▶ _Task directions_:
Starting at the beginning of the records and ending at the line containing "coord(760,564)", present only those lines as a numbered list, dropping any blank lines.

▶ _Available records_:
───

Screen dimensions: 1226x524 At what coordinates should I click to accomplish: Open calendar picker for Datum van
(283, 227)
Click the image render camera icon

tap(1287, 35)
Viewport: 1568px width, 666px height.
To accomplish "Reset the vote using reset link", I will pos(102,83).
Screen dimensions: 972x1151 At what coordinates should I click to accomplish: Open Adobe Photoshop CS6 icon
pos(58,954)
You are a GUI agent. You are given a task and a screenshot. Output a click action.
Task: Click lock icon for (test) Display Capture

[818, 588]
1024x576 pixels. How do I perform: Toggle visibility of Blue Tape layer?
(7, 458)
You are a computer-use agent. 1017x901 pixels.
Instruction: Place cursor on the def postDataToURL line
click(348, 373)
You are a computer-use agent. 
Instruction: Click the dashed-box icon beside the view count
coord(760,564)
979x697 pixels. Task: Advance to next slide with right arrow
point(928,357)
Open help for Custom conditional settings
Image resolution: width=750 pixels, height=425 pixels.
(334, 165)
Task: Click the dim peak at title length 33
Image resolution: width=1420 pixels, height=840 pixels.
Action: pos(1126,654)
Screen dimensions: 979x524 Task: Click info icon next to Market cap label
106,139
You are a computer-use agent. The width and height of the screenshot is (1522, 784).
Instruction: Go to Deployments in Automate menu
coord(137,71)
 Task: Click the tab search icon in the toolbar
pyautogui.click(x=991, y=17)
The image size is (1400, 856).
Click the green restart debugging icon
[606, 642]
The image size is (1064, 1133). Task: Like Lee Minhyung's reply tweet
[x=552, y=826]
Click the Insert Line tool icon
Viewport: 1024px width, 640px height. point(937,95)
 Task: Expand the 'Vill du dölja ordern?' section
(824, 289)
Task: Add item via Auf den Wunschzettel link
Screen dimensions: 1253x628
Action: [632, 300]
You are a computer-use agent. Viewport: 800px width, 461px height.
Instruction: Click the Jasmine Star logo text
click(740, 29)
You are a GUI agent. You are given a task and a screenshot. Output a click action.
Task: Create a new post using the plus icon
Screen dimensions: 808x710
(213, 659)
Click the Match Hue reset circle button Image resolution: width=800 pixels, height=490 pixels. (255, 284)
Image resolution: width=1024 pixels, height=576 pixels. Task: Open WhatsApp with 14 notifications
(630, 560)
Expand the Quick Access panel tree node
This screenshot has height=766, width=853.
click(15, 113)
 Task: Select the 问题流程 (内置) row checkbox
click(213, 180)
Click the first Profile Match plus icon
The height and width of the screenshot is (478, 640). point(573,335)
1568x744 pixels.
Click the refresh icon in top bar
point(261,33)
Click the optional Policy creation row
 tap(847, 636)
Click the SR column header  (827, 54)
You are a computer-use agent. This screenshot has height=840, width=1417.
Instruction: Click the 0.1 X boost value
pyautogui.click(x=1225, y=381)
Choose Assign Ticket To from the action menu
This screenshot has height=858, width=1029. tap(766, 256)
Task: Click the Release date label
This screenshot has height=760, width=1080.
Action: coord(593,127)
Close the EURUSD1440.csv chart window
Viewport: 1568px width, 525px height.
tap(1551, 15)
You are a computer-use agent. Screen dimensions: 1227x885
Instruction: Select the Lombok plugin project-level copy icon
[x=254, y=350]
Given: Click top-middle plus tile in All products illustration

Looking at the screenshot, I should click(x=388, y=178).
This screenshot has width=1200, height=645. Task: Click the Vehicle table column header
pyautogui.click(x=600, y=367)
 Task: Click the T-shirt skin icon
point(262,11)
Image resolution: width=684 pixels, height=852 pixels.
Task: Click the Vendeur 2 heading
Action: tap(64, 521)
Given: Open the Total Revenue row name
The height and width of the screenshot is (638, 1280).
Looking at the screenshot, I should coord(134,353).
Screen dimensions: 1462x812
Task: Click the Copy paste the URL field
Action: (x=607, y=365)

───

▶ _Result below_:
1. Screen dimensions: 1226x524 At what coordinates should I click to accomplish: Open calendar picker for Datum van
2. (283, 227)
3. Click the image render camera icon
4. tap(1287, 35)
5. Viewport: 1568px width, 666px height.
6. To accomplish "Reset the vote using reset link", I will pos(102,83).
7. Screen dimensions: 972x1151 At what coordinates should I click to accomplish: Open Adobe Photoshop CS6 icon
8. pos(58,954)
9. You are a GUI agent. You are given a task and a screenshot. Output a click action.
10. Task: Click lock icon for (test) Display Capture
11. [818, 588]
12. 1024x576 pixels. How do I perform: Toggle visibility of Blue Tape layer?
13. (7, 458)
14. You are a computer-use agent. 1017x901 pixels.
15. Instruction: Place cursor on the def postDataToURL line
16. click(348, 373)
17. You are a computer-use agent. 
18. Instruction: Click the dashed-box icon beside the view count
19. coord(760,564)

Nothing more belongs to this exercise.